Instructions to follow:
Please repeat exactly the lines below from the one containing "You are a computer-use agent. 1403x840" down to the one containing "Given: Open Define Products", both included, and nothing else.

---+---

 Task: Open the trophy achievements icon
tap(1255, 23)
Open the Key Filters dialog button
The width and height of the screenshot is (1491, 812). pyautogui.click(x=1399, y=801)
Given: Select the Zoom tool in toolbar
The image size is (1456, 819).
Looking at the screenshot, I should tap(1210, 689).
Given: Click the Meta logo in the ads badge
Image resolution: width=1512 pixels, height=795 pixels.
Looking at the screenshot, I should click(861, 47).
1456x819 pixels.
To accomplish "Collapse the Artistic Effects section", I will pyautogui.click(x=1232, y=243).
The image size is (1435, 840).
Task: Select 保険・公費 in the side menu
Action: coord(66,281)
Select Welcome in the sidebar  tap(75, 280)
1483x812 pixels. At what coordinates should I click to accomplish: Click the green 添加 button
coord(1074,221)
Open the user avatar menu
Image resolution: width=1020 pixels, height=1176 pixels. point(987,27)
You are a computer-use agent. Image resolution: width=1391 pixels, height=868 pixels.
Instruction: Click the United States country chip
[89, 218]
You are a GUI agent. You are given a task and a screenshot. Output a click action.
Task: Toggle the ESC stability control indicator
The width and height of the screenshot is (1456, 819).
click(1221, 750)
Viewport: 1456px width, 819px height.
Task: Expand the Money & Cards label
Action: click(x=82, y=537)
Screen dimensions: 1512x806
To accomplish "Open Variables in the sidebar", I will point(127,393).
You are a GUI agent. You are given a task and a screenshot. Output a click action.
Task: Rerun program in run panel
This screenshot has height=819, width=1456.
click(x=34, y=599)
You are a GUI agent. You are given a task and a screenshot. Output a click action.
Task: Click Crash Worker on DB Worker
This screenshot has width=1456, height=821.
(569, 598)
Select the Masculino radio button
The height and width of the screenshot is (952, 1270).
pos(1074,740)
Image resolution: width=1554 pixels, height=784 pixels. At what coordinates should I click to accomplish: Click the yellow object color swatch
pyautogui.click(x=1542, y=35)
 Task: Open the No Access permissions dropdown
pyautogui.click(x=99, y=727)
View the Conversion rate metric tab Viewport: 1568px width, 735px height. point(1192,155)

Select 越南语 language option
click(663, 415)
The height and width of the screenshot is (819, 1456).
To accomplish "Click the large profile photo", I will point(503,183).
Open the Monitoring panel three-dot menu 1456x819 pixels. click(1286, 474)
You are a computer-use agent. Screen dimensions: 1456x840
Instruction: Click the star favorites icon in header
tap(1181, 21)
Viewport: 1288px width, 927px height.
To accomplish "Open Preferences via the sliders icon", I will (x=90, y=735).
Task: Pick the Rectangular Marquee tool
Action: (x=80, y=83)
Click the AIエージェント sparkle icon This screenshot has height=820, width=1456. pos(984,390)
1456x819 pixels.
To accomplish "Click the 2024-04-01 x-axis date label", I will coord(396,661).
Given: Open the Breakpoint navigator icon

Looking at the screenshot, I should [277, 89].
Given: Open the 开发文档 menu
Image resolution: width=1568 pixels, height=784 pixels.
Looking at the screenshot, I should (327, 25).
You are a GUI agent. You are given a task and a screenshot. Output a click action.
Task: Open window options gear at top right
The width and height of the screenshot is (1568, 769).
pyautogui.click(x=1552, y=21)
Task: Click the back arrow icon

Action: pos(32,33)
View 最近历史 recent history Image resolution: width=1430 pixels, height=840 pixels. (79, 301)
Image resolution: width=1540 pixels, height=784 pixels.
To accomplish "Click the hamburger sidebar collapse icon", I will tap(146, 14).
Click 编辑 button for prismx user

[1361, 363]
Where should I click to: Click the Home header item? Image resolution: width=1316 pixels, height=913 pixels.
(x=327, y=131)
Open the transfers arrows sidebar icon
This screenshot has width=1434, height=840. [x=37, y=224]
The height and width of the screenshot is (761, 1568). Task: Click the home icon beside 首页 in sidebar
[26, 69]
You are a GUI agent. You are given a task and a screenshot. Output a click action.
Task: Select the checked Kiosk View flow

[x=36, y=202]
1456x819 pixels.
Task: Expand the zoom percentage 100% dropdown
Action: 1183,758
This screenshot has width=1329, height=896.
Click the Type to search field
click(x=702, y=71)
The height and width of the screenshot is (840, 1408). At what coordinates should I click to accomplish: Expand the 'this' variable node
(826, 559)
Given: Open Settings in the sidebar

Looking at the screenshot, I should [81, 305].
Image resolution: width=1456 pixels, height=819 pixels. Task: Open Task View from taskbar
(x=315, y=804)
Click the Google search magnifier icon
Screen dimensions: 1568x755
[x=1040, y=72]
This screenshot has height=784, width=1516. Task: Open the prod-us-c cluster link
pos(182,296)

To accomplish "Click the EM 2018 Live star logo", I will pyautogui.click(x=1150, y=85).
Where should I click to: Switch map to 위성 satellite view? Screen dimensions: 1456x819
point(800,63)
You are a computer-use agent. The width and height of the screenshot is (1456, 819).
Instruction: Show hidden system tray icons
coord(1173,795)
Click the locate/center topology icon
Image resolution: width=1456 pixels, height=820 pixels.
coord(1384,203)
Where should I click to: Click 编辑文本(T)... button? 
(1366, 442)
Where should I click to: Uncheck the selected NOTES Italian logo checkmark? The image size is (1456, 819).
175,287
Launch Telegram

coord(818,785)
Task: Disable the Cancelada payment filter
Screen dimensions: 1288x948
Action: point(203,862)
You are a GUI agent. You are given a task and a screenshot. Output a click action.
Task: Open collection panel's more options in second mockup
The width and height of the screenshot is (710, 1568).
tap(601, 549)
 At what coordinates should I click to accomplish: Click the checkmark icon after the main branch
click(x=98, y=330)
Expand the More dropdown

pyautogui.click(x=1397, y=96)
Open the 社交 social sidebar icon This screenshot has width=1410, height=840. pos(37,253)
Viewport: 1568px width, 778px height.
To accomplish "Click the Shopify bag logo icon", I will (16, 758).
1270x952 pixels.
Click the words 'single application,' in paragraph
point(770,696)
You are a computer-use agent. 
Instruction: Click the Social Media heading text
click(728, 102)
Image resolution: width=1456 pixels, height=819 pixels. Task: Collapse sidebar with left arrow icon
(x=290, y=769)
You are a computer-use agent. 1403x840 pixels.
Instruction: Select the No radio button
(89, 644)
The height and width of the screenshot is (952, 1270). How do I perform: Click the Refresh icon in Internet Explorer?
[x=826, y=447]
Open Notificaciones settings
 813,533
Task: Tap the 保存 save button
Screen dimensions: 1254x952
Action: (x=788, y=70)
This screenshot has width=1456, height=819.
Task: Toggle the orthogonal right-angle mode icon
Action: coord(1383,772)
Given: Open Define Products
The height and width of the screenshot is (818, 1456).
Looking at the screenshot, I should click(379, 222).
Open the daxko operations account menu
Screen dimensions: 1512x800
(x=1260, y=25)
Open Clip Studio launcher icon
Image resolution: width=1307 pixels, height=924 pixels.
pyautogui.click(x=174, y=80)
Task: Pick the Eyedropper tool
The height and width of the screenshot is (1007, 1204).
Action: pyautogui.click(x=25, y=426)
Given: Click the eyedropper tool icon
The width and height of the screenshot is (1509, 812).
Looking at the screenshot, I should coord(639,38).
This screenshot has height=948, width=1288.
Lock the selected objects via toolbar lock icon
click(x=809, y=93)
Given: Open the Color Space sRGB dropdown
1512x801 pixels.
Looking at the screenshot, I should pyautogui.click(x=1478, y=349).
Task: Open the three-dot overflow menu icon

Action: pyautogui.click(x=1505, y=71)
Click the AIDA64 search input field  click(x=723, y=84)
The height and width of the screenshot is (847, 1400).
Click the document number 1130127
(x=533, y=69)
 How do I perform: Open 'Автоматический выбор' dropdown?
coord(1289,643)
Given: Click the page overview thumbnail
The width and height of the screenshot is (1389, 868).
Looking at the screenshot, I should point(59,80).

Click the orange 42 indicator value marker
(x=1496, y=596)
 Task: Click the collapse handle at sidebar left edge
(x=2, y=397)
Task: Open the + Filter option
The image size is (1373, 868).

---+---

Response to this exercise:
You are a computer-use agent. 1403x840 pixels.
Instruction: Select the No radio button
(89, 644)
The height and width of the screenshot is (952, 1270). How do I perform: Click the Refresh icon in Internet Explorer?
[x=826, y=447]
Open Notificaciones settings
 813,533
Task: Tap the 保存 save button
Screen dimensions: 1254x952
Action: (x=788, y=70)
This screenshot has width=1456, height=819.
Task: Toggle the orthogonal right-angle mode icon
Action: coord(1383,772)
Given: Open Define Products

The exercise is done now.